# Covering a warehouse floor - using scissor lifts



## DunesPainting (Jul 22, 2016)

What do you all use and/or recommend for protecting a warehouse floor from dryfall? We'll be spraying dryfall, and using multiple scissor lifts. This project is approximately 10,000 sq ft of new construction (cement floor), and approx. 50,000 sq ft of an existing building.

I've read other threads recommending rosin paper, ram board, 4 mil plastic, etc. Which will hold up better with scissor lifts, and is the most cost effective to put down and use?


----------



## Woodco (Nov 19, 2016)

Thats kind of the whole point of using dryfall.... 
So you dont have to.


----------



## DunesPainting (Jul 22, 2016)

Woodco said:


> Thats kind of the whole point of using dryfall....
> So you dont have to.


I know, but the last project we sprayed dryfall on, it ended up not all drying before hitting the floor . The flooring contractor charged the GC $25,000 to clean it off the floors, so I'm trying to avoid that again. Luckily, the GC was a friend of mine on that project.


----------



## kmp (Jan 30, 2011)

If the humidity is high and temps low it can take dryfall a lot longer distance to dry. I have never seen anything work perfect when you drive a lift over it and turn. Ram boerd on that scale would be way expensive.You might try the plastic that is used to tent projects in the winter. Comes in big sheets that is reusable. I don't like those kinds of projects.Works out best if the floor is getting polished after paint.


----------



## stelzerpaintinginc. (May 9, 2012)

*Spraying Dryfall in Warehouse*

I did one not too long ago, just over 300 gals of alkyd dryfall. 6 mil 20' wide plastic laid 1st, #30 roofing felt covering the plastic seams, a few sheets of ply at the halfway point to keep everything down in really big spaces, then rolls of carpet around the outer perimeter. On the lower ceilings, we also used the carpet at the halfway point to help dry off/clean up the tires. Carpet rolls can be sourced cheap off Craigslist or call around to carpet companies and ask about their surplus, which they all have, and are usually more than willing to let go for real cheap. 

*Spray adhesive is the key!* (3m Super 77 or similar). We took and sprayed each end of the plastic with spray adhesive before tacking it down, which really helps, especially at the seams. Also sprayed adhesive on seams before rolling out the roofing felt, which keeps it from sliding around, as long as the ends are secured so it doesn't roll up. 

Rosin paper tears after a bit of driving over top of it, even if you're not trying to turn on it. Ramboard might be somewhat useful to keep outer perimeter of plastic down in some situations, but then you need some way of securing the Ramboard. In those situations, I've found #30 carpet felt to be more effective, since it'll lay flat with only plywood laid over it at the ends.

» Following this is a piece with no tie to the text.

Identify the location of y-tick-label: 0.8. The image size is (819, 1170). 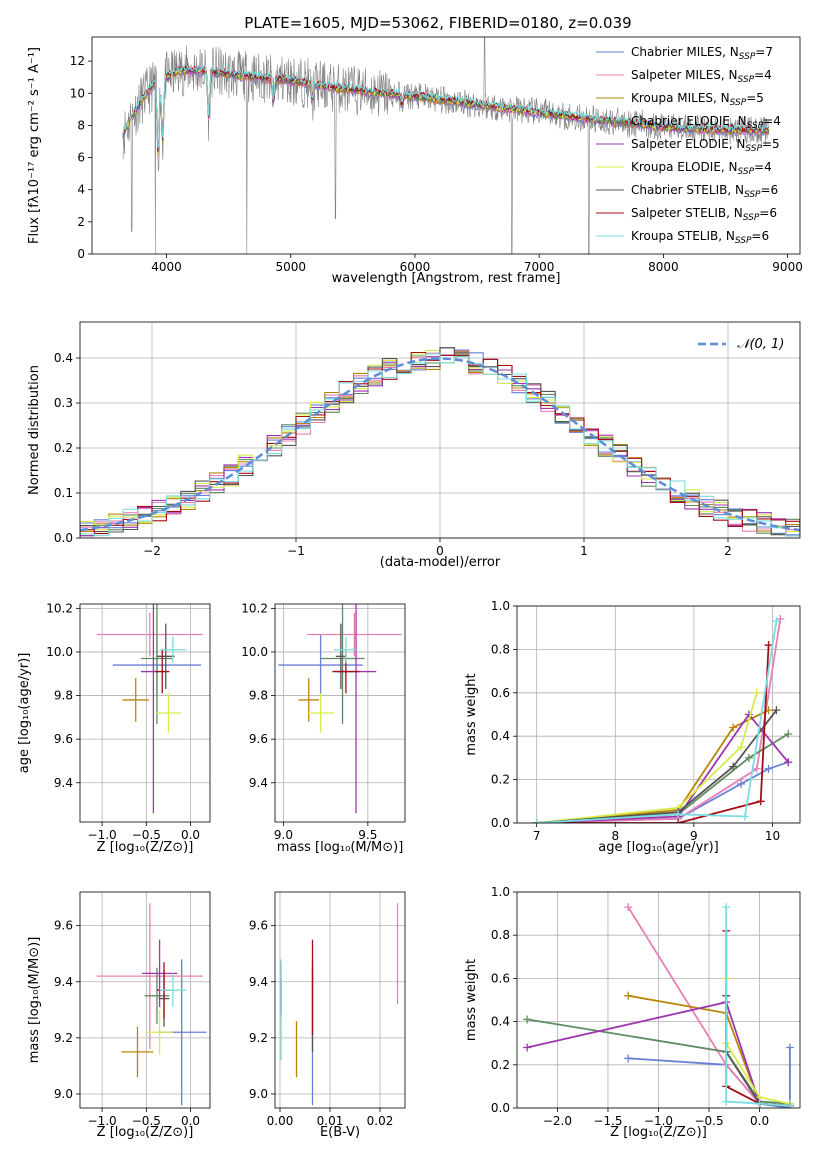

Main thing is to do your turns on plywood or carpet, so if you're doing the lid in sections, place carpet or ply at the turning points.


----------



## Fman (Aug 20, 2011)

The first time I ever had a spray gun in my hand was dryfall on a warehouse deck. We used a Speeflo Bulldog. It was a typical 28' deck height and, if IRC, clean up was handled by a commercial floor sweeper- one of those ride-on jobs. Depending upon humidity it's going to dry in 10- 12 feet. Plastic is over-kill but, may be required by a scaredy cat GC.


----------



## CK_68847 (Apr 17, 2010)

DunesPainting said:


> What do you all use and/or recommend for protecting a warehouse floor from dryfall? We'll be spraying dryfall, and using multiple scissor lifts. This project is approximately 10,000 sq ft of new construction (cement floor), and approx. 50,000 sq ft of an existing building.
> 
> I've read other threads recommending rosin paper, ram board, 4 mil plastic, etc. Which will hold up better with scissor lifts, and is the most cost effective to put down and use?


We have done tons of jobs like this. Use 3-4 mil plastic and you will be fine. Never trust dryfall to dry completely plus your lift tires will smash the paint into the concrete and create issues.


----------